En point d'orgue de la visite, Sar Océan présente un bâtiment moderne jouxtant deux hangars en bois en piteux état. L'entreprise, l'une des principales du secteur en France, descend directement des établissements Boyer, les premiers installés ici en 1843 et elle est la dernière de son espèce à Bègles.
Quelques beaux bâtiments, des maisons de maître ou « maison de morue », l'emblématique hangar Sauveroche qui fut un temps le lieu culturel « La Morue Noire », des hangars brinquebalants en bois qui détonnent sur les airs de banlieue coquette que veut se donner la Bègles moderne, voilà tout ce qu'il reste de « la capitale de la morue » qui traita en son temps 70% de la production française.
Les temps sont durs pour la mémoire ouvrière.

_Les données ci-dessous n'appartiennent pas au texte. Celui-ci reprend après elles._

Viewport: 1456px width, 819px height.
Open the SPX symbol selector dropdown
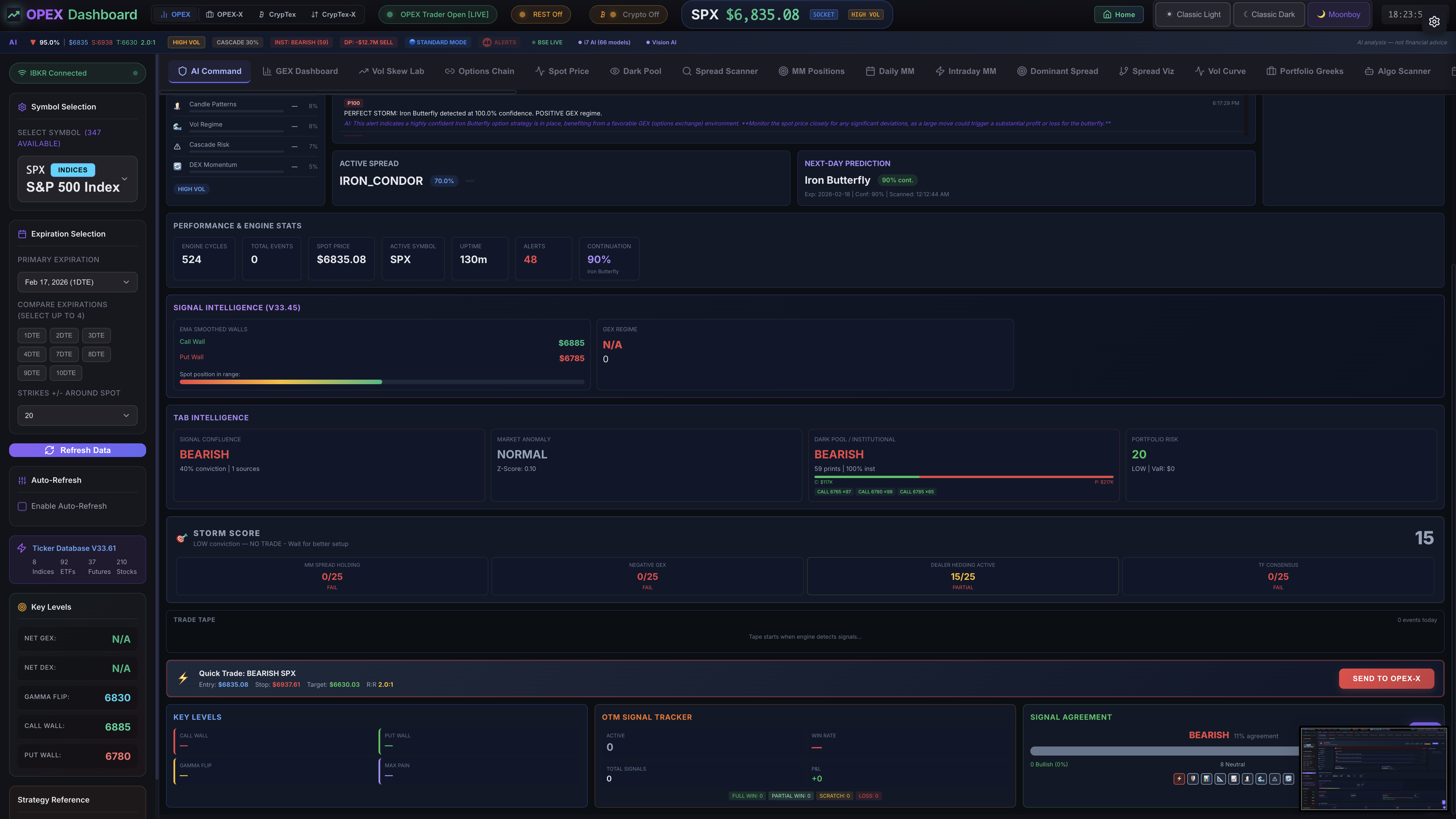click(77, 179)
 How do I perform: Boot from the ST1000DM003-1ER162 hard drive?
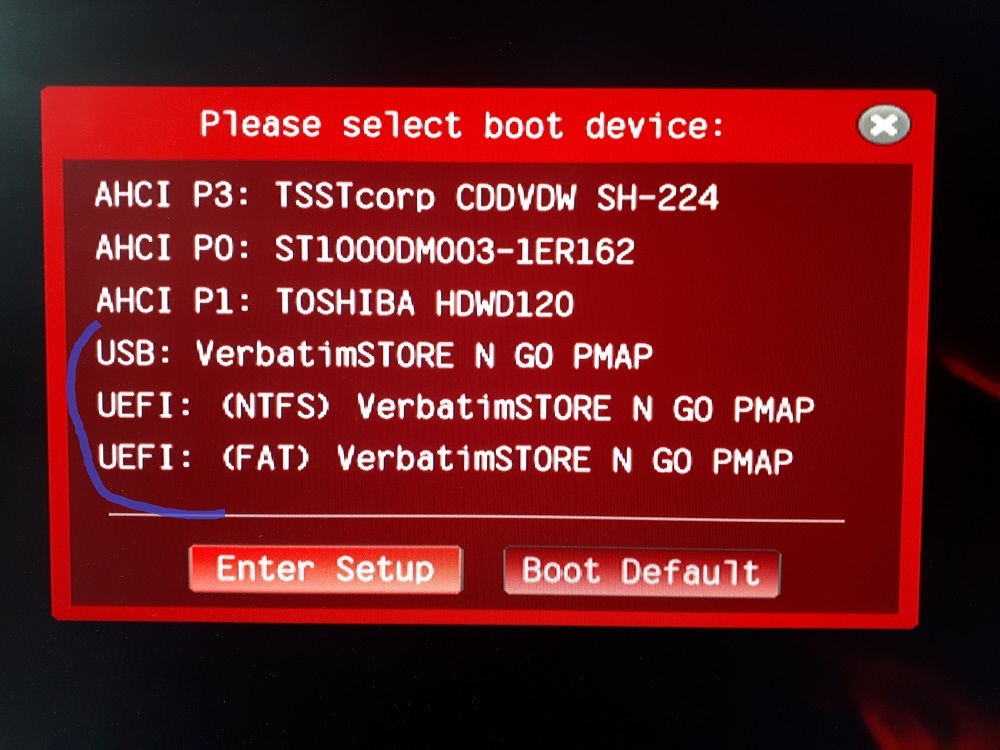(365, 249)
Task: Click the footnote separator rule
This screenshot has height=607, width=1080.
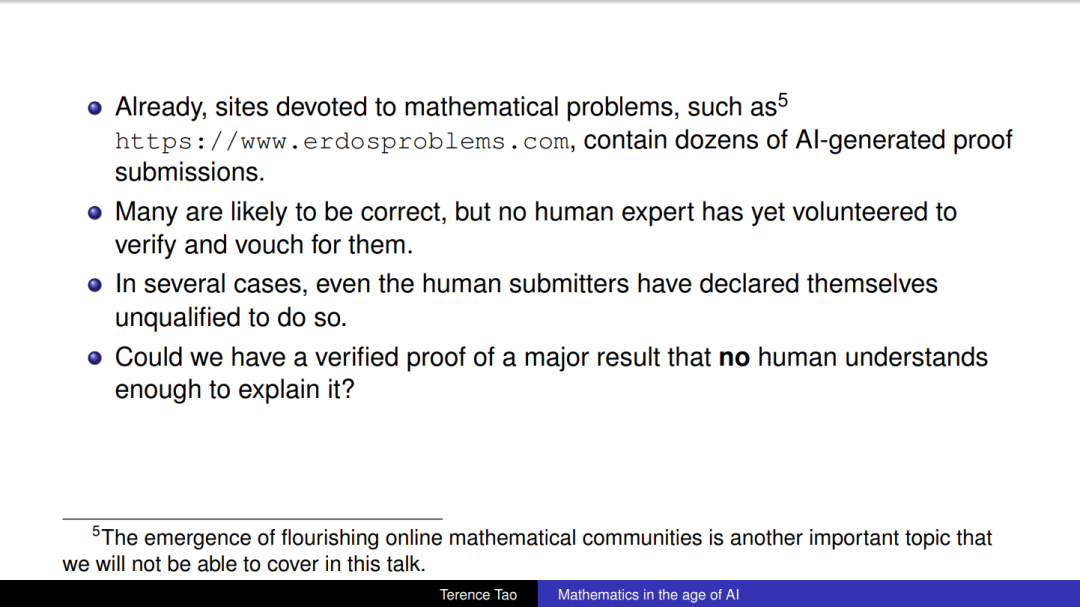Action: point(252,518)
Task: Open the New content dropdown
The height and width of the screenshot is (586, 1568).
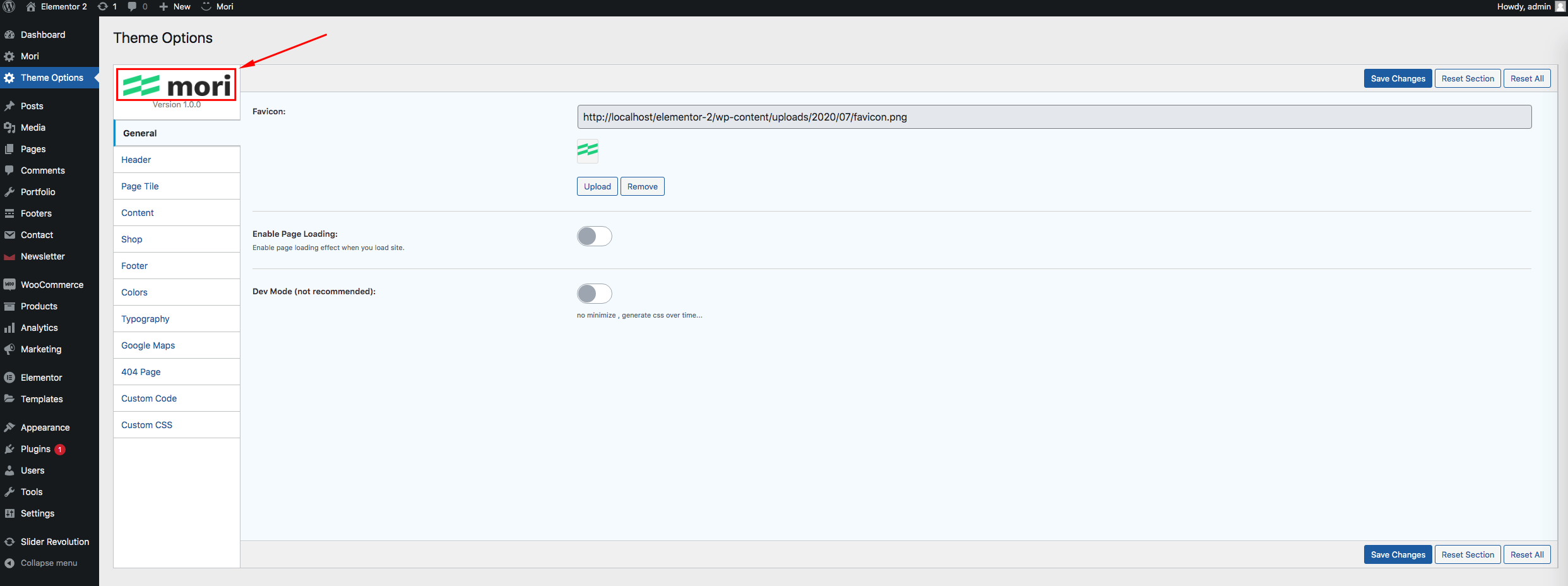Action: (x=175, y=6)
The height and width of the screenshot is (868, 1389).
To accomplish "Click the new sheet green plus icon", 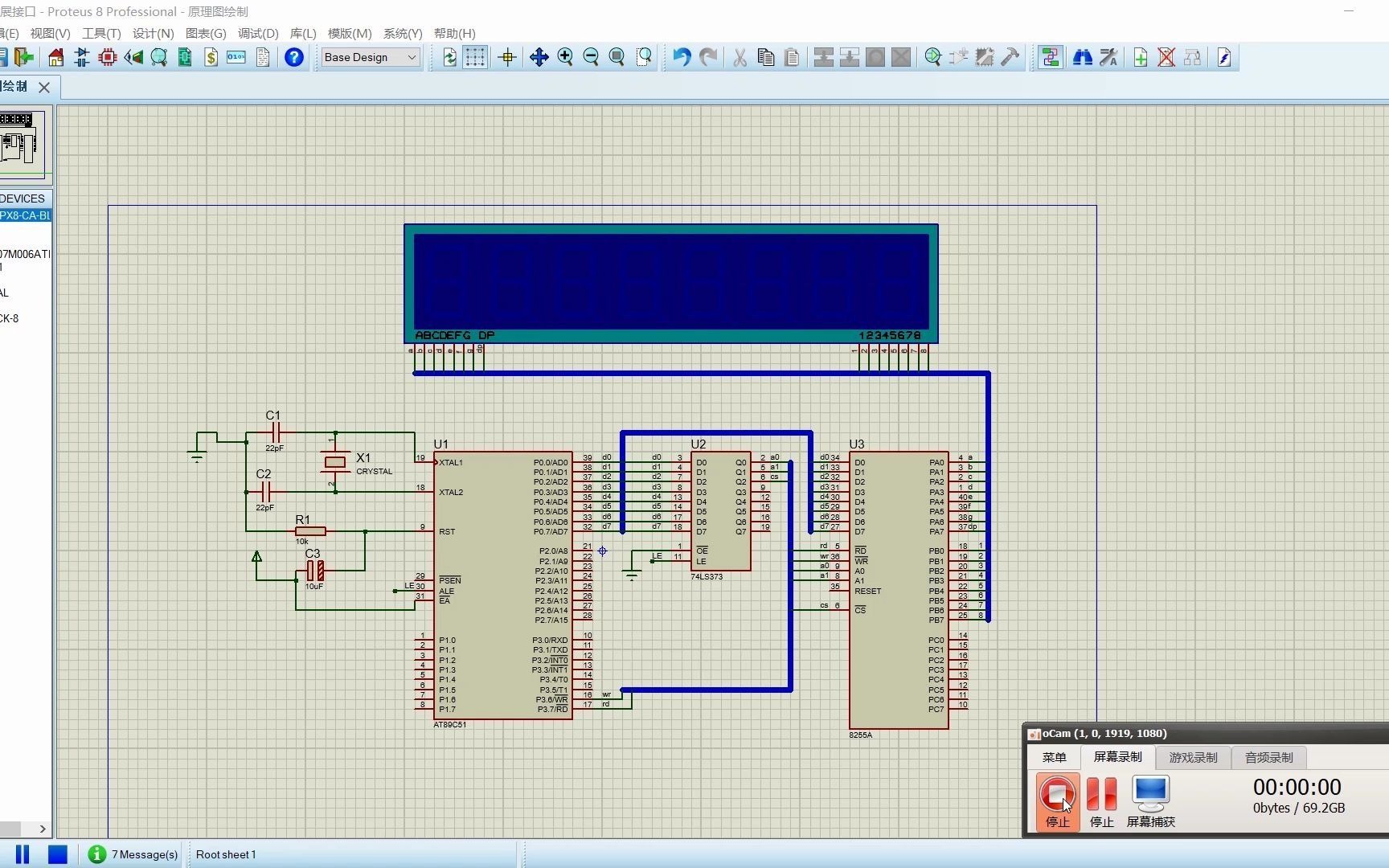I will tap(1141, 57).
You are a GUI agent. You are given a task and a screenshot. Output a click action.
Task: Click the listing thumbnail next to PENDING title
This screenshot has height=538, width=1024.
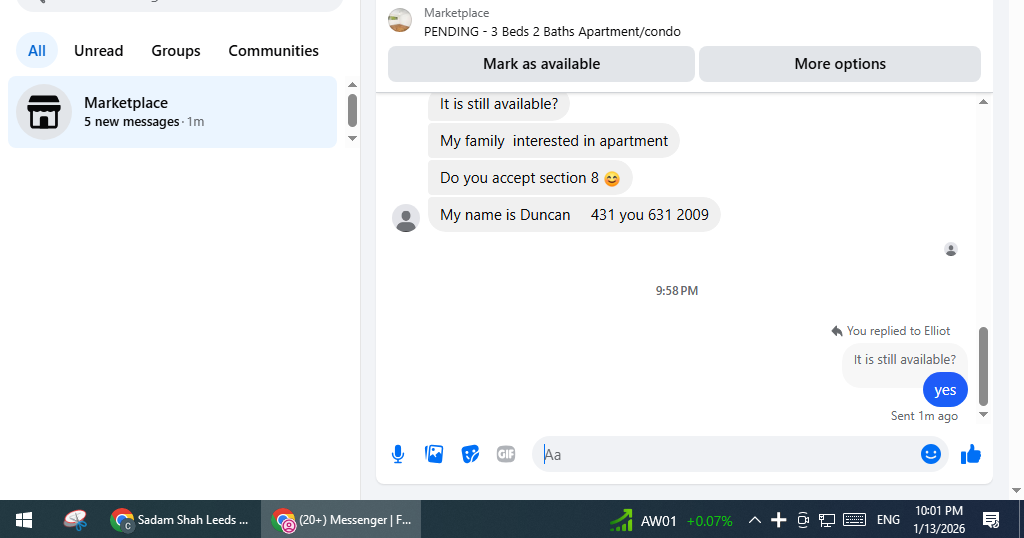click(x=400, y=20)
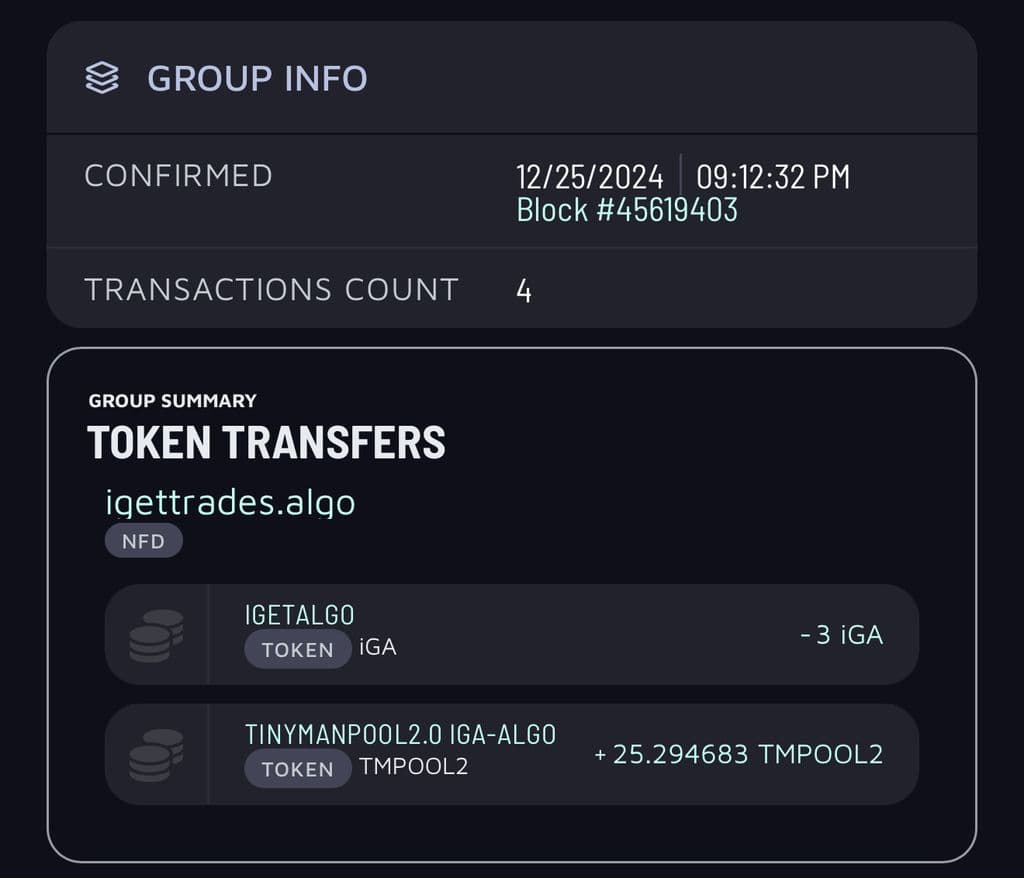Open TINYMANPOOL2.0 IGA-ALGO asset link

pos(400,734)
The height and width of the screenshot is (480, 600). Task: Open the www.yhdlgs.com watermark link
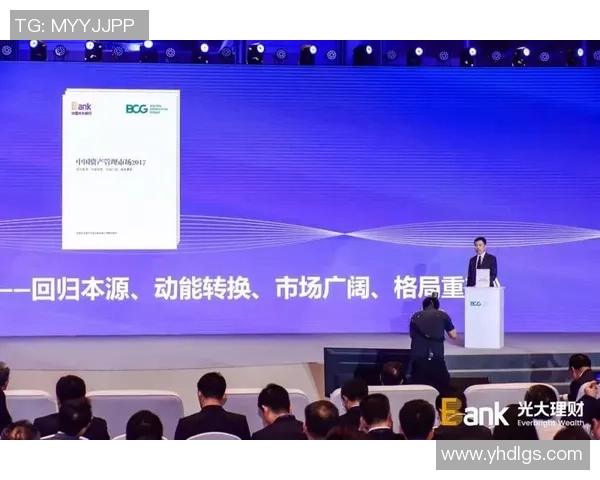pyautogui.click(x=512, y=454)
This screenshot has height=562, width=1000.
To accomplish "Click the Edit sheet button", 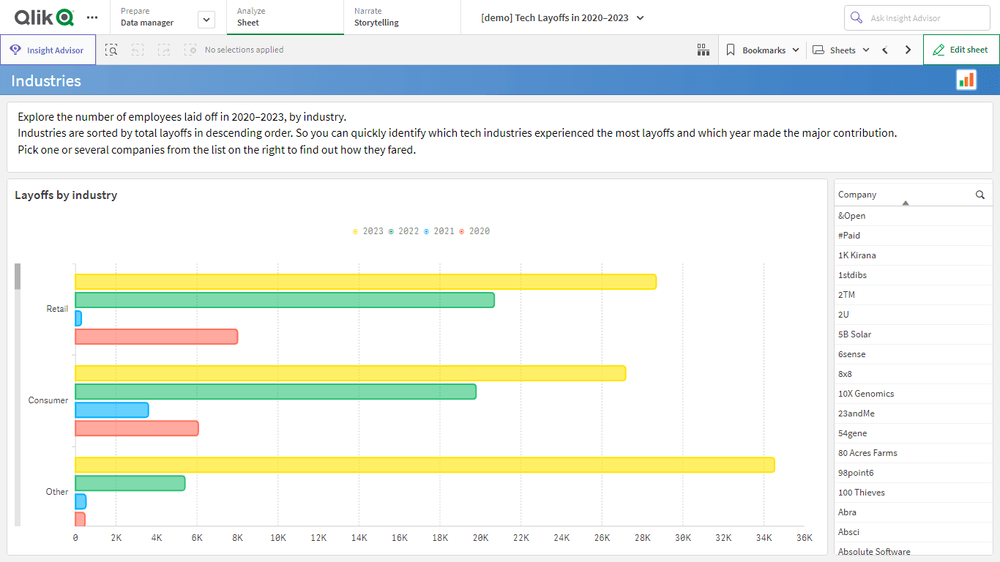I will tap(961, 50).
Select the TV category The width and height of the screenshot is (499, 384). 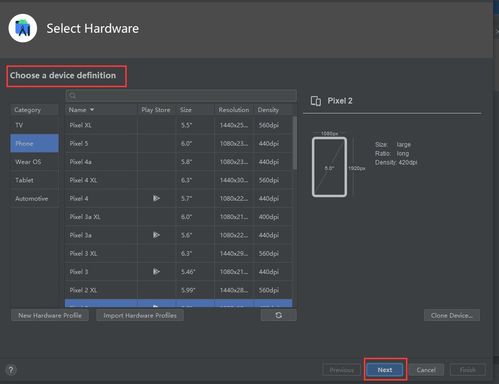(34, 125)
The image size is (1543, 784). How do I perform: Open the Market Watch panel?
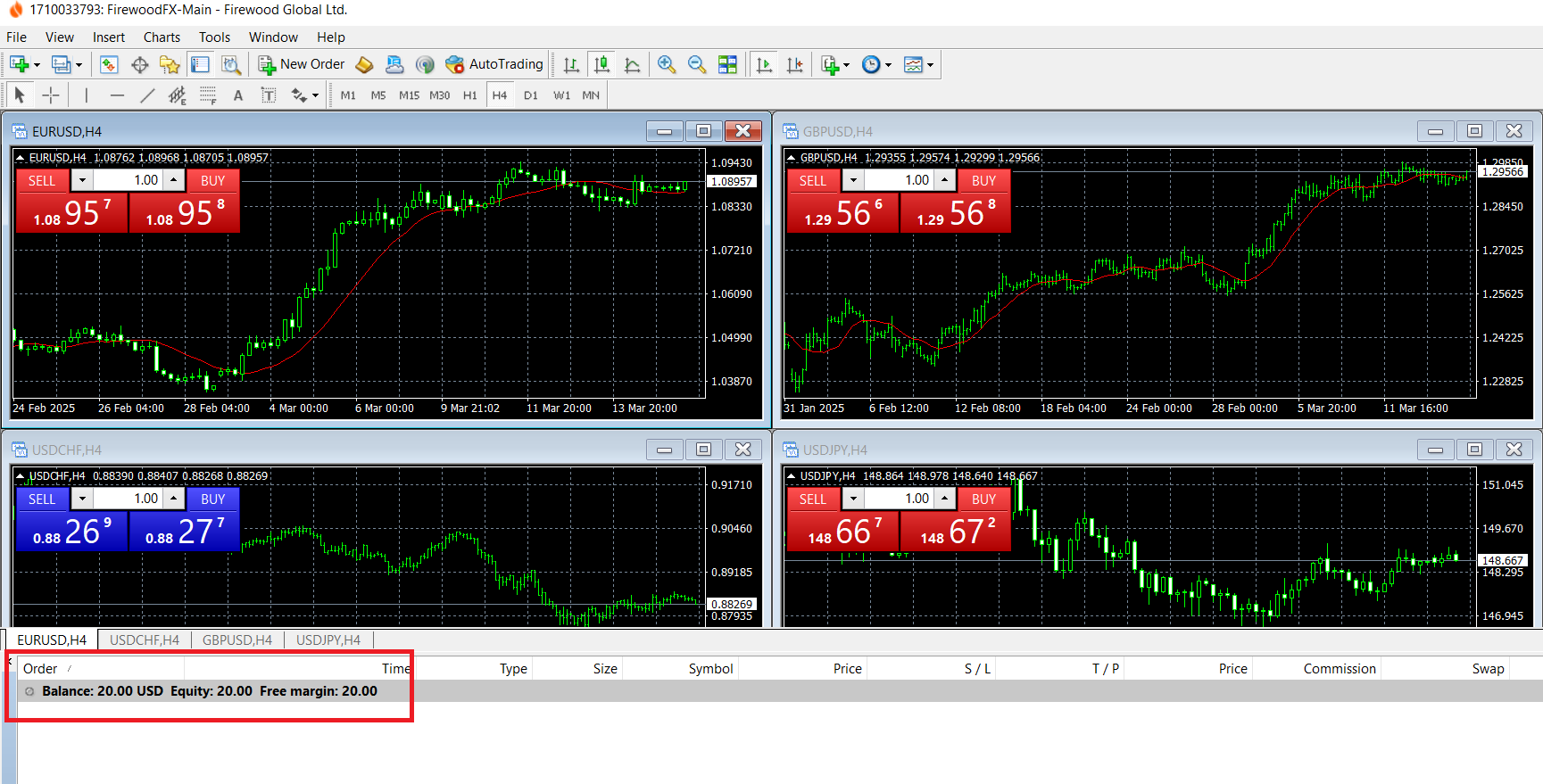[x=109, y=64]
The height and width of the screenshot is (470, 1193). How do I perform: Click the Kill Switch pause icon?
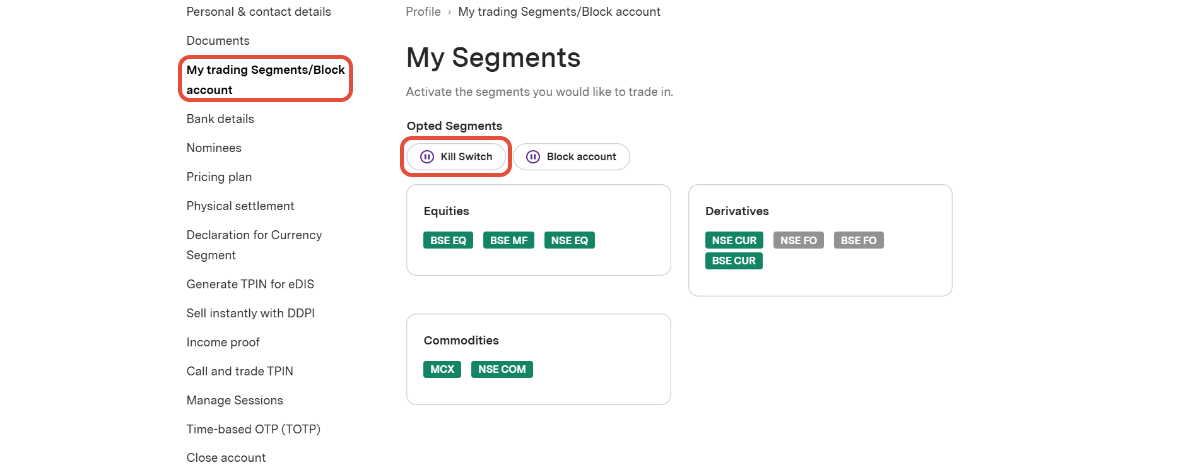tap(427, 157)
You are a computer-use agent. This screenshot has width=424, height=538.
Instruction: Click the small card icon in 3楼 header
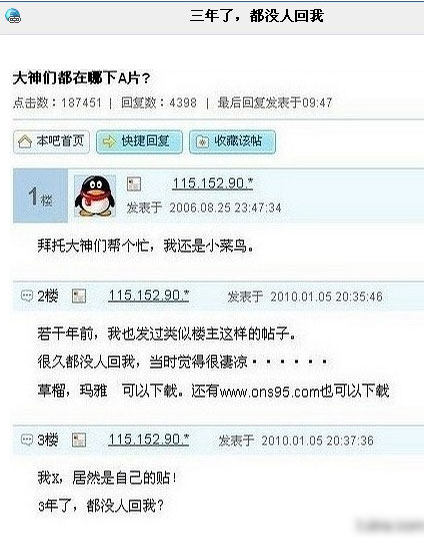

Il suffit de comparer la carte à la réalité pour se rendre compte de l’oubli d’une histoire. Sur le plan de Bègles que montre Marie-Christine Noël∗, 34 points jaunes signalent les emplacements des sécheries de morues au début du 20e siècle, au plus fort de l’activité. Aujourd’hui, la visite de la guide-conférencière ne comporte plus que quatre arrêts, tout ce qu’il reste de cette activité qui fut à l’origine de la vocation ouvrière de la ville.
« A la fête de la morue, qui existe depuis 23 ans, beaucoup de gens viennent mais se demandent ‘pourquoi la morue ?’… »
En deux heures de visite, elle renoue les fils coupés d’une histoire et raconte cette épopée minuscule et singulière, celle d’une aventure économique locale qui répondit à une aventure humaine commencée… pfff, si on veut aller au fond des choses, autant commencer en plein Moyen-âge.